» **What you have to do**: Find "Click the Фое2" in the data, then restate the line it sits in and every later line word for word, ending with the last line.

START Given records

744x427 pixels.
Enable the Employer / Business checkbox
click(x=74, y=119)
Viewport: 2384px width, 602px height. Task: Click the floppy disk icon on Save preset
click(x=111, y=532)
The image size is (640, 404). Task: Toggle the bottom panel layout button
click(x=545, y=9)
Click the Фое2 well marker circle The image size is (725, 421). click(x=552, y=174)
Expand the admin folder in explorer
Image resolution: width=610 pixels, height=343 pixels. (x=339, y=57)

END Given records

» **Task output**:
Click the Фое2 well marker circle The image size is (725, 421). click(x=552, y=174)
Expand the admin folder in explorer
Image resolution: width=610 pixels, height=343 pixels. (x=339, y=57)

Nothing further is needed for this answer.